Tasks to carry out:
**a.** Answer these questions from the Python data science tutorial notes, one line each:
(i) Which chapter of pandas-cookbook covers string operations?
(ii) What value in the 'Incident Zip' column is replaced with np.nan?
(iii) Which method is called on regr to fit a model to data?
**b.** In the Python data science tutorial notes, write out the passage between "Python data science" and "weather_description.str.contains('Snow')", inclusive.
**c.** Write what comes next in the Python data science tutorial notes, picking up after their last line.

Text shown:
Python data science (continued)

Hamish Gibbs

Tutorial #3: String operations

  • pandas-cookbook: String operations (Chapter 6)
    • This tutorial is about extracting information from text in pandas.
    • Hint: Some of the most interesting information in tomorrow’s dataset might be in string variables.
  • Core concepts:
    • Detecting keywords in strings:

      weather_description.str.contains('Snow')

Tutorial #4: Data cleaning

  • pandas-cookbook: Data cleaning (Chapter 7)
  • Core concepts:
    • Detecting nan values stored as strings:

      na_values = ['NO CLUE', 'N/A', '0']
      requests = pd.read_csv(..., na_values=na_values, ...)
    • Altering DataFrame values in-place:

      zero_zips = requests['Incident Zip'] == '00000'
      requests.loc[zero_zips, 'Incident Zip'] = np.nan

Tutorial #5: sklearn - Linear Regression

  • sklearn - Linear Regression Example
  • Core concepts:
    • Fitting a model to data

      regr.fit(diabetes_X_train, diabetes_y_train)

Provided material:
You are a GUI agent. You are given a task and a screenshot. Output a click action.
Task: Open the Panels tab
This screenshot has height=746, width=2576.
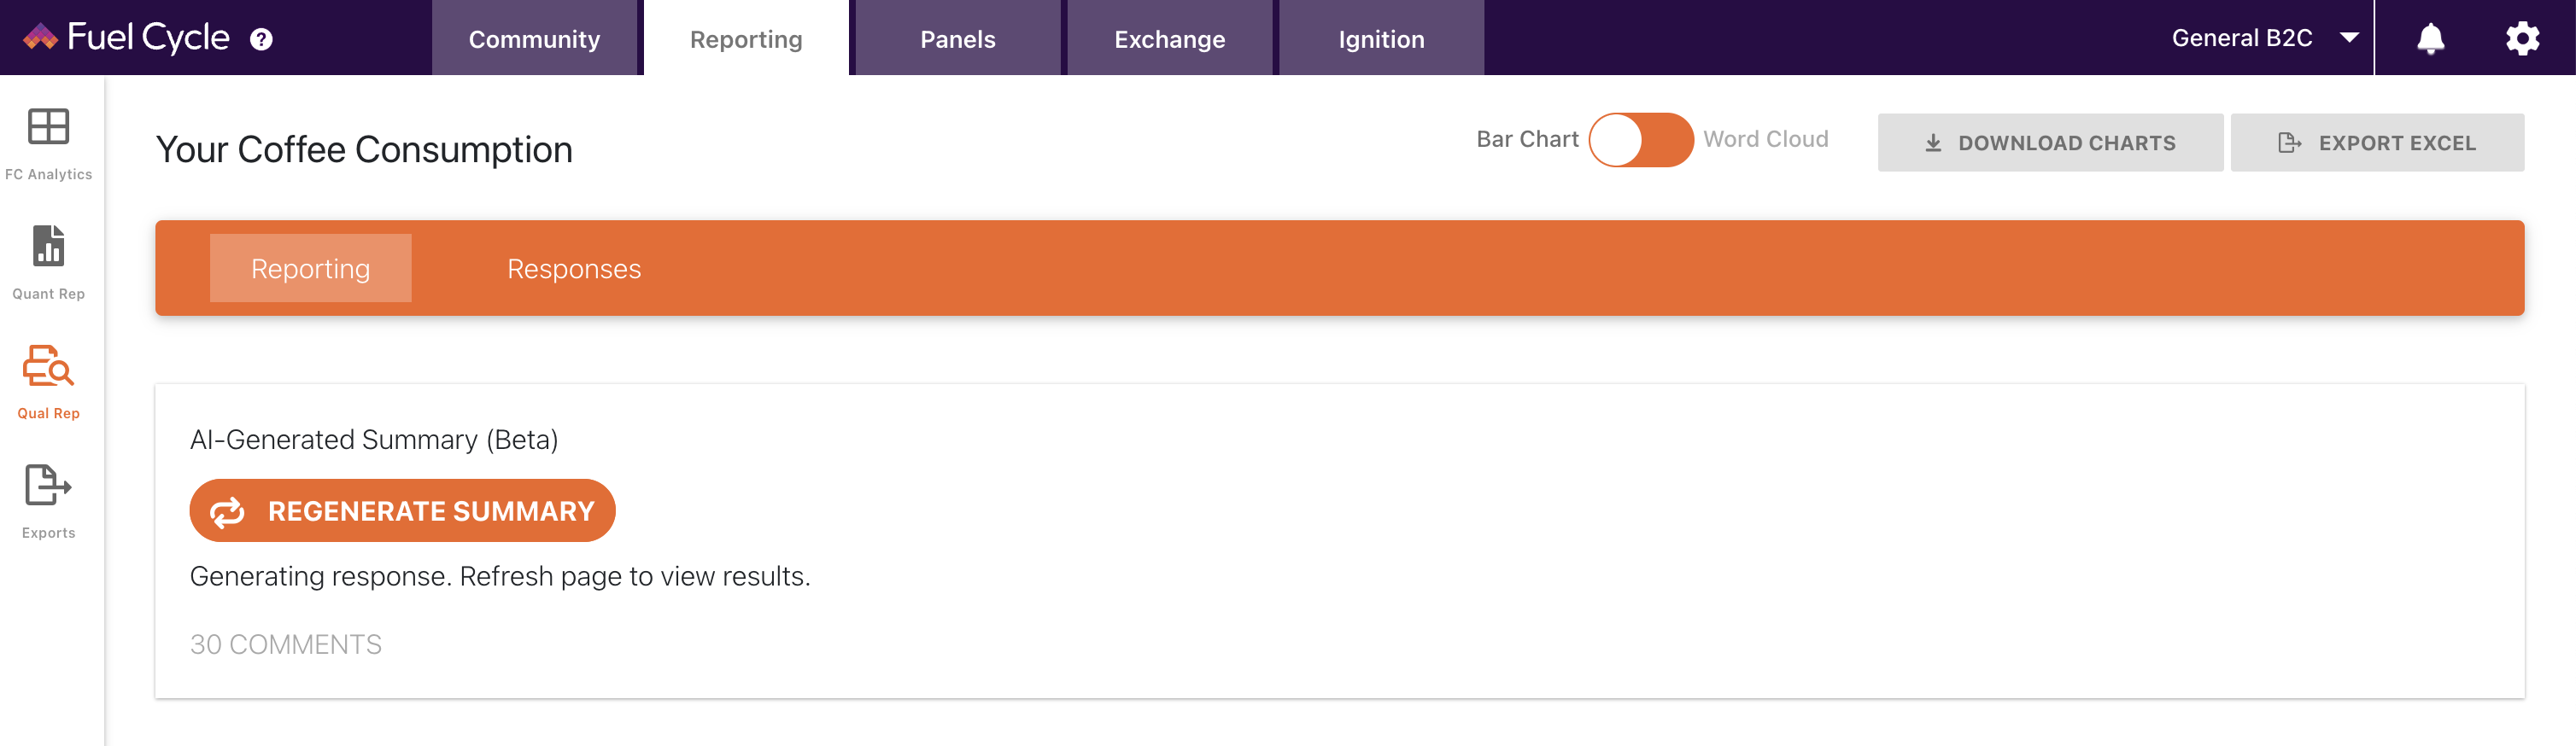pyautogui.click(x=957, y=38)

Answers for the exercise:
**a.**
(i) Chapter 6
(ii) '00000'
(iii) fit

**b.**
Python data science (continued)

Hamish Gibbs

Tutorial #3: String operations

  • pandas-cookbook: String operations (Chapter 6)
    • This tutorial is about extracting information from text in pandas.
    • Hint: Some of the most interesting information in tomorrow’s dataset might be in string variables.
  • Core concepts:
    • Detecting keywords in strings:

      weather_description.str.contains('Snow')

**c.**
    • Making predictions with a model

      regr.predict(diabetes_X_test)
    • Model evaluation

      mean_squared_error(diabetes_y_test, diabetes_y_pred)

Challenge scaffold

Extra

  • Start working with the dataset we will use tomorrow.
  • Work on a few of the items in the challenge:
    • What variables are in the dataset?
    • What are the data types of the variables?
    • Is there any missing data?